Smell The Beans

Starbucks gives Japan's traditional coffeehouses a jolt.

By Benjamin Fulford | 2000/09/04 | 343 words, 0 images

A CAPPUCCINO AT THE PEPE LE MOKO coffee shop outside Tokyo is, like many things Japanese, defined by rituals. While Sayoko Kaseda frantically whisks a small pan of milk over a gas burner, her husband, Toshio Saito, grinds a mug's worth of beans and places them in a filter atop an antique cup. Coffee lovers can take it all in from one of nine bar stools jammed along a single counter that fills the 350 square-foot shop. The brew costs five bucks.

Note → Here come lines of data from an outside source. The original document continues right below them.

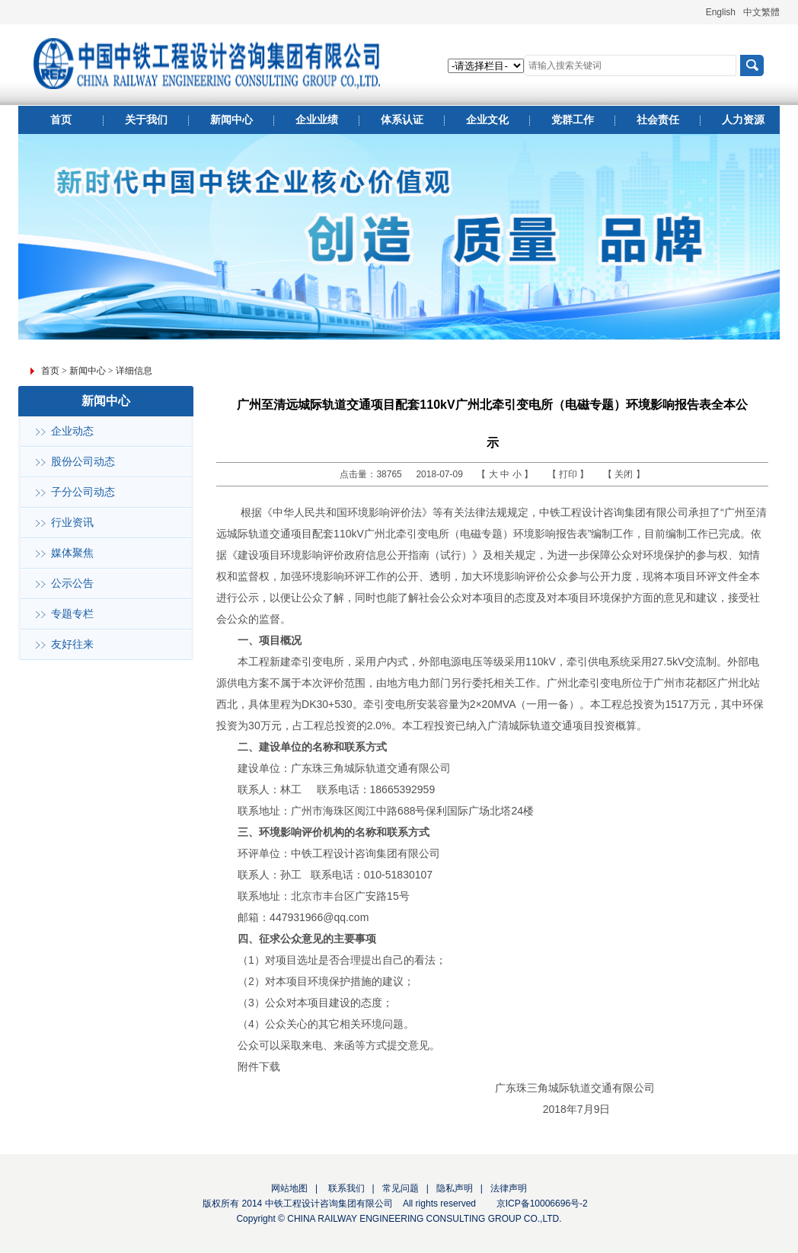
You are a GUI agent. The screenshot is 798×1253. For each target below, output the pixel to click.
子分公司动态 (83, 492)
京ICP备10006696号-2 (542, 1203)
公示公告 (72, 583)
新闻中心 (87, 370)
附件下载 (259, 1066)
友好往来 (72, 644)
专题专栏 (72, 614)
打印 (569, 474)
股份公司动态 (83, 461)
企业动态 (72, 431)
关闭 (624, 474)
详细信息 (134, 370)
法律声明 (508, 1188)
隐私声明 (454, 1188)
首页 (50, 370)
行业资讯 (72, 522)
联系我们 (344, 1188)
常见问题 (400, 1188)
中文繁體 (761, 12)
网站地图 (289, 1188)
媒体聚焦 (72, 553)
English (721, 12)
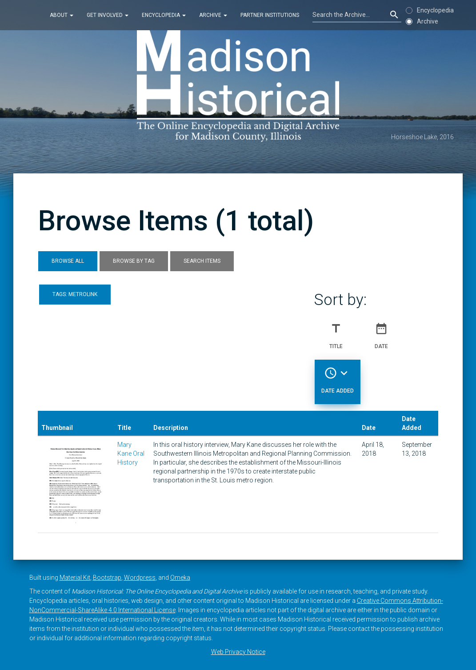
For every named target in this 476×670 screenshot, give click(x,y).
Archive (213, 15)
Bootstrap (107, 577)
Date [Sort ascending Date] (381, 332)
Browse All (68, 261)
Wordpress (140, 577)
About (61, 15)
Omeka (180, 577)
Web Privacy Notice (238, 651)
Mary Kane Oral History (130, 453)
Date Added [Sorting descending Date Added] (337, 376)
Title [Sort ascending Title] (336, 332)
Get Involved (107, 15)
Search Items (202, 261)
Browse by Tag (134, 261)
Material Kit (75, 577)
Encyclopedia (164, 15)
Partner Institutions (269, 15)
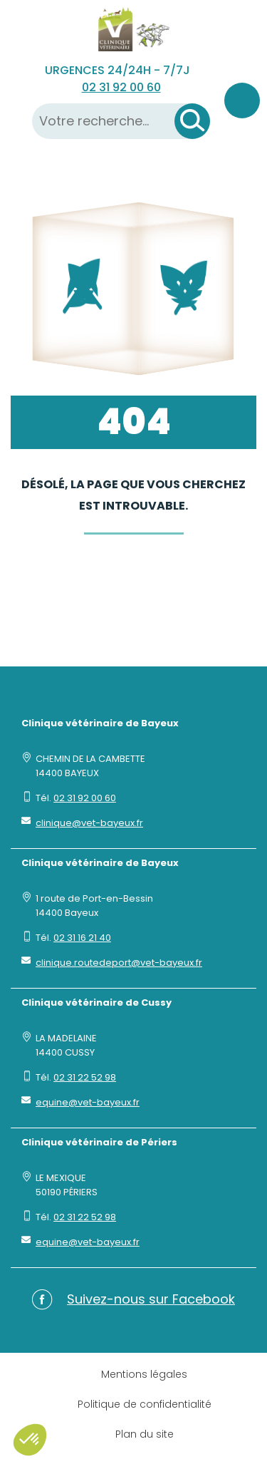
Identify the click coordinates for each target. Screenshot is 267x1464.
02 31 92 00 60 (121, 87)
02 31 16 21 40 (82, 937)
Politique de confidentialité (144, 1404)
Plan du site (144, 1434)
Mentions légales (144, 1374)
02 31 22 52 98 (84, 1077)
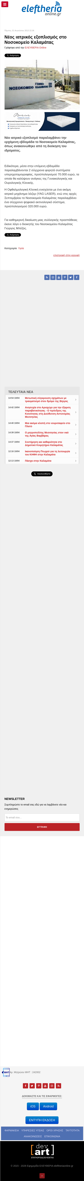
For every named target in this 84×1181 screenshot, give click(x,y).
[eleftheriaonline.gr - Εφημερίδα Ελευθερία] (42, 9)
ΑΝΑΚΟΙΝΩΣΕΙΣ (33, 1136)
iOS (32, 1106)
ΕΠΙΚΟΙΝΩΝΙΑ (52, 1136)
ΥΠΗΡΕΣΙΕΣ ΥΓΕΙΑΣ (32, 1130)
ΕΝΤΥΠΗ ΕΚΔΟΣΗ (42, 1120)
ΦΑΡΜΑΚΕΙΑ (12, 1130)
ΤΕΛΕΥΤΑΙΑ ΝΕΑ (20, 392)
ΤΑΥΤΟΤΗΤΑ (72, 1130)
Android (48, 1106)
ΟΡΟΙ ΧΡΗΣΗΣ (54, 1130)
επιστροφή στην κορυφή (66, 255)
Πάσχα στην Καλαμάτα (38, 460)
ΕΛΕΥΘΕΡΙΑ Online (35, 47)
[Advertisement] (42, 579)
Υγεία (21, 248)
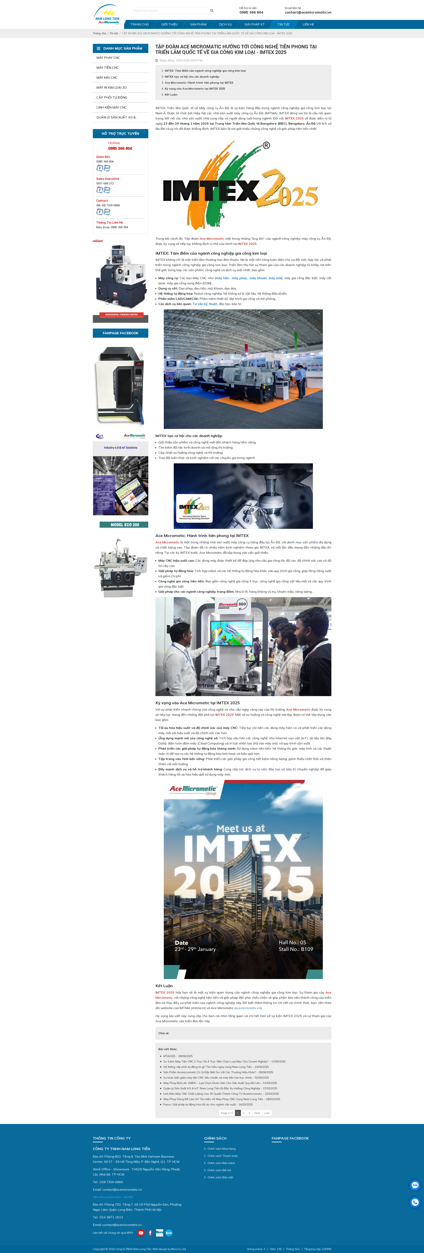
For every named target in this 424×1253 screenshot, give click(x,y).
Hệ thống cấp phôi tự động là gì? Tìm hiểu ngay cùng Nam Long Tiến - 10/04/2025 (216, 1067)
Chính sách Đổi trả (219, 1170)
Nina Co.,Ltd (178, 1249)
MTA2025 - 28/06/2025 (178, 1056)
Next (257, 1112)
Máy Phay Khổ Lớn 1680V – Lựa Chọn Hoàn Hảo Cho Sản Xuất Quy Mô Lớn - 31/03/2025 (220, 1083)
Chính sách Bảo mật (220, 1177)
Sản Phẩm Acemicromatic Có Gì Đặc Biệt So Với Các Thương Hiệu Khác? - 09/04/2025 (218, 1072)
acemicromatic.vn (248, 1008)
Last (267, 1112)
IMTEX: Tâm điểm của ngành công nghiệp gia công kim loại (205, 70)
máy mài (275, 278)
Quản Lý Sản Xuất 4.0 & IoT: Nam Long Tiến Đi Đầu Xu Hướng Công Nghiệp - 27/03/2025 (220, 1088)
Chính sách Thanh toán (223, 1156)
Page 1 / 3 (227, 1112)
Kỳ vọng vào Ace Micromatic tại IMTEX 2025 (195, 88)
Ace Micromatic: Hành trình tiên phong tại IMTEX (199, 82)
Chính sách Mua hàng (222, 1148)
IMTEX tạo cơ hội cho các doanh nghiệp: (192, 76)
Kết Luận (171, 94)
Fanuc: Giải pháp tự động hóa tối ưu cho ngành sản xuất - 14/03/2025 (208, 1104)
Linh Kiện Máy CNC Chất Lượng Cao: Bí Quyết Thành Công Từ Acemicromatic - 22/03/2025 (221, 1094)
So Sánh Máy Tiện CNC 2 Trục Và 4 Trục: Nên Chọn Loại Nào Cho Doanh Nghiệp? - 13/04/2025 (224, 1061)
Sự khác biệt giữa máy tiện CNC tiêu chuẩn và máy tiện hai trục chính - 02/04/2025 (216, 1077)
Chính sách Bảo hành (221, 1163)
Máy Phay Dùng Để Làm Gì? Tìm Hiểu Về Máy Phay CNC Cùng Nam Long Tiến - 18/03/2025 (221, 1099)
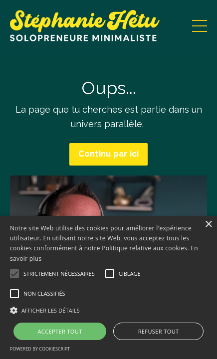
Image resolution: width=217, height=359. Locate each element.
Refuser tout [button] (158, 331)
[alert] (108, 287)
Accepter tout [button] (59, 331)
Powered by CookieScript (40, 349)
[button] (108, 310)
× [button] (208, 224)
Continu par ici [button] (108, 154)
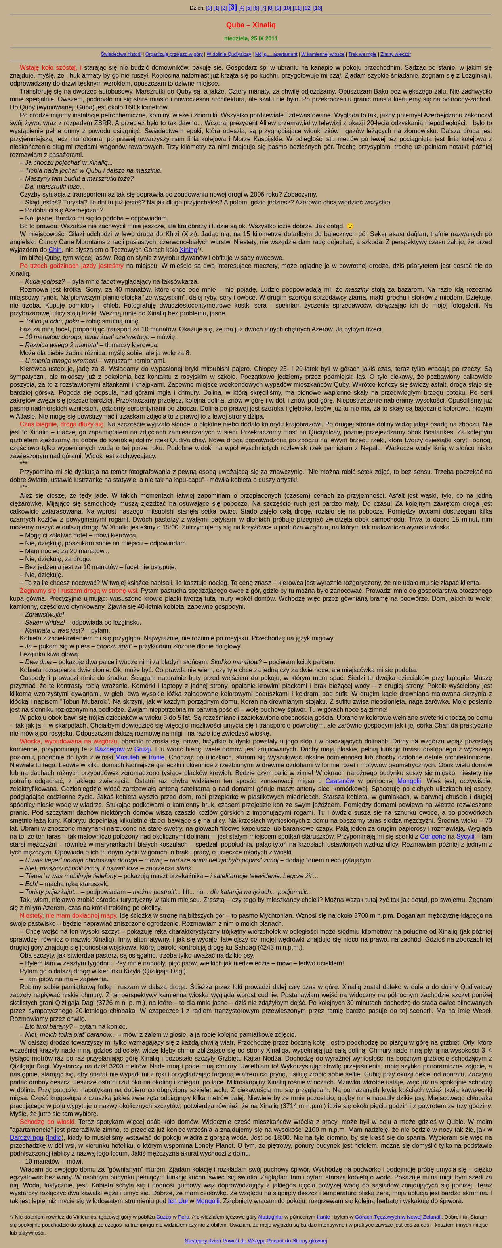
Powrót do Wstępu (244, 1241)
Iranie (156, 757)
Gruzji (142, 749)
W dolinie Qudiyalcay (229, 54)
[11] (297, 8)
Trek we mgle (362, 54)
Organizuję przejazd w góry (174, 54)
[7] (263, 8)
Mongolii (409, 781)
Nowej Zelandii (424, 1217)
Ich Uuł (178, 1201)
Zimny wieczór (396, 54)
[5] (249, 8)
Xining (188, 250)
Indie (54, 1137)
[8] (271, 8)
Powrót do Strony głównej (297, 1241)
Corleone (433, 836)
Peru (183, 1217)
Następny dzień (203, 1241)
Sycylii (465, 836)
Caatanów (340, 781)
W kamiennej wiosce (322, 54)
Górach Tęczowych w (381, 1217)
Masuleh (127, 757)
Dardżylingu (26, 1137)
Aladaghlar (270, 1217)
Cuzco (163, 1217)
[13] (317, 8)
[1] (217, 8)
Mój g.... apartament (276, 54)
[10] (286, 8)
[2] (224, 8)
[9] (278, 8)
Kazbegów (110, 749)
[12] (307, 8)
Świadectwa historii (121, 54)
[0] (209, 8)
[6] (256, 8)
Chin (55, 250)
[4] (241, 8)
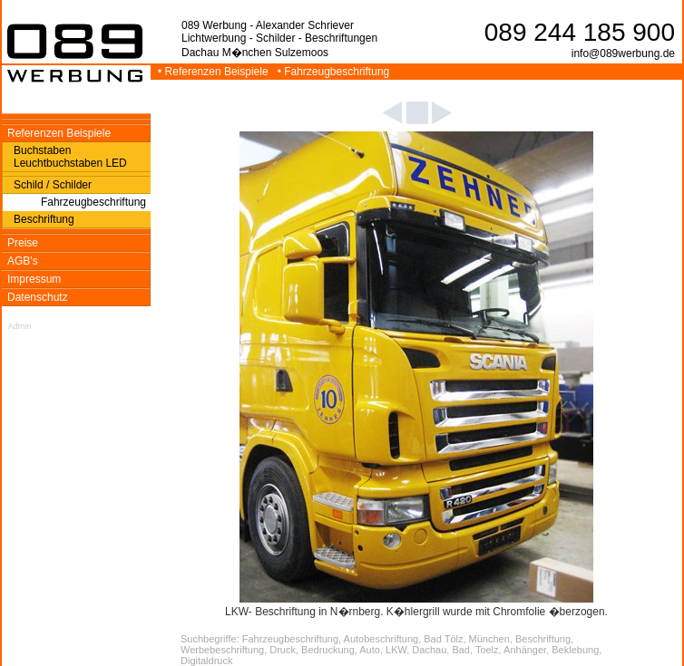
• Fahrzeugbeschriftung (335, 71)
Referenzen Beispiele (59, 133)
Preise (22, 242)
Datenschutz (37, 297)
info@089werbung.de (623, 53)
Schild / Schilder (53, 185)
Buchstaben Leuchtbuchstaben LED (70, 156)
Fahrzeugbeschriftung (93, 202)
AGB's (22, 261)
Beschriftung (44, 219)
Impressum (34, 279)
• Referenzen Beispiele (214, 71)
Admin (20, 326)
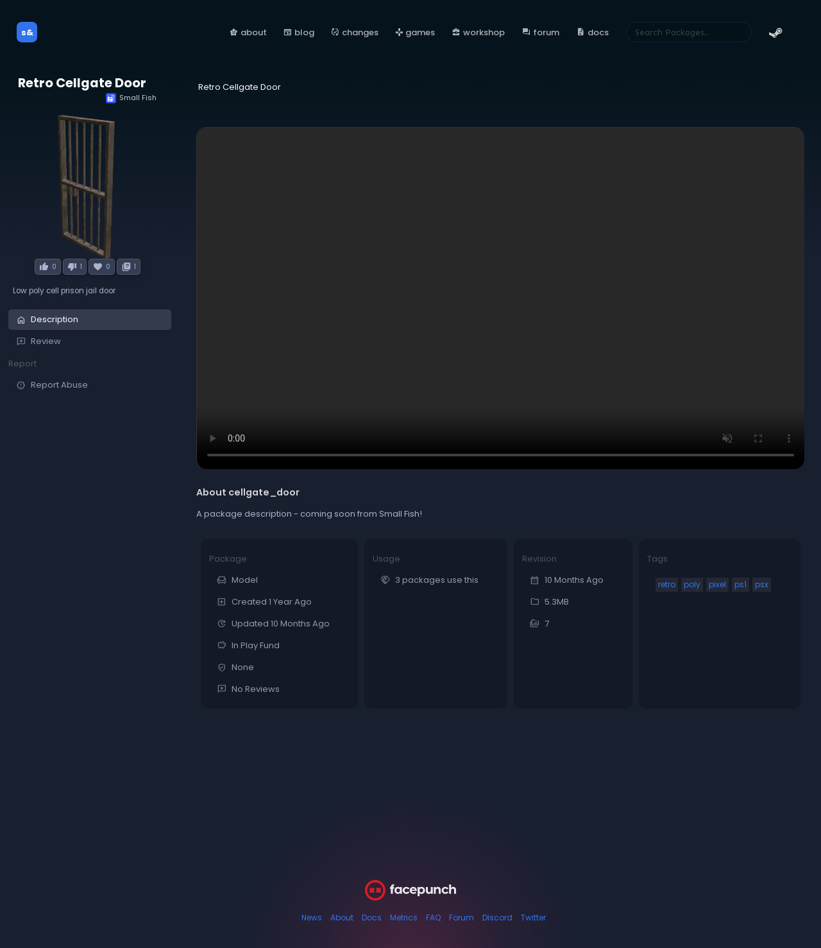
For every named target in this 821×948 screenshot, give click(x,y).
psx (761, 584)
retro (666, 584)
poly (692, 584)
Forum (461, 917)
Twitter (533, 917)
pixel (717, 584)
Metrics (404, 917)
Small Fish (131, 97)
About (341, 917)
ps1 (740, 584)
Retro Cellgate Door (82, 83)
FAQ (433, 917)
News (311, 917)
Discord (497, 917)
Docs (372, 917)
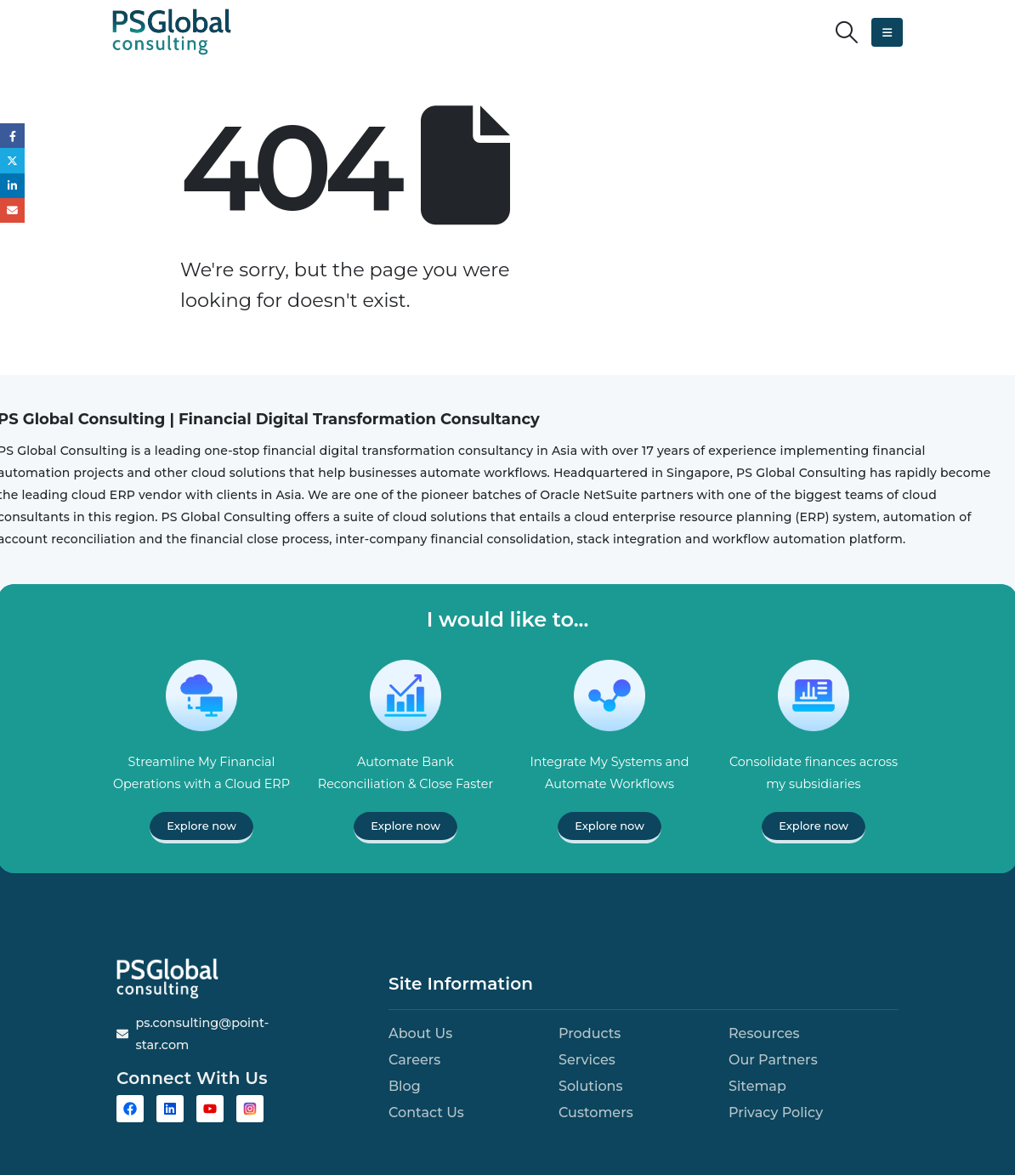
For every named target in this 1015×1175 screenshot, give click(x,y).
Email (12, 210)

Traditional coffee joints like Pepe le Moko, most of which predate the U.S. occupation, are fast becoming an endangered species. While coffee imports were up 10% last year, to $934 million, Japan's old-style coffee shops have diminished from 155,000 outlets in 1981 to 94,000 last year.

But Starbucks is thriving. A 50-50 joint venture between the Seattle-based chain and Japan's upscale retailer Sazaby opened its first Japanese shop in 1996 and is on track to have 200 outlets by next year. In sections of Tokyo they are barely blocks apart. They offer $2.50 cappuccinos--in no-smoking cafes with comfortable chairs.

Homegrown fast-service chains like Doutor Ltd. are fighting back. In the past year, Doutor has opened 20 outlets of a copycat extension called Excelsior. So similar, in fact, that Starbucks sued, demanding Excelsior change its signs and interiors so that customers don't think they're walking into a Starbucks. Doutor promises to change the signs; the suit remains pending.

Starbucks also faces competition from other imports, including Seattle's Best and Tully's Coffee. Low rents and vacated prime retail spots speed the process. Even Japan's traditional mom-and-pop coffee shops are trying to fight back. The owners of Pepe le Moko are working 14-hour days and selling wine in a bid to stem the slide that has pulled monthly sales from $20,000 to less than $10,000 over the past decade.

Nearby, the traditional Trianon coffee shop also struggles with the times. While staffers proudly showed off its brand-new Italian espresso machine, nobody in the shop knew how to operate it.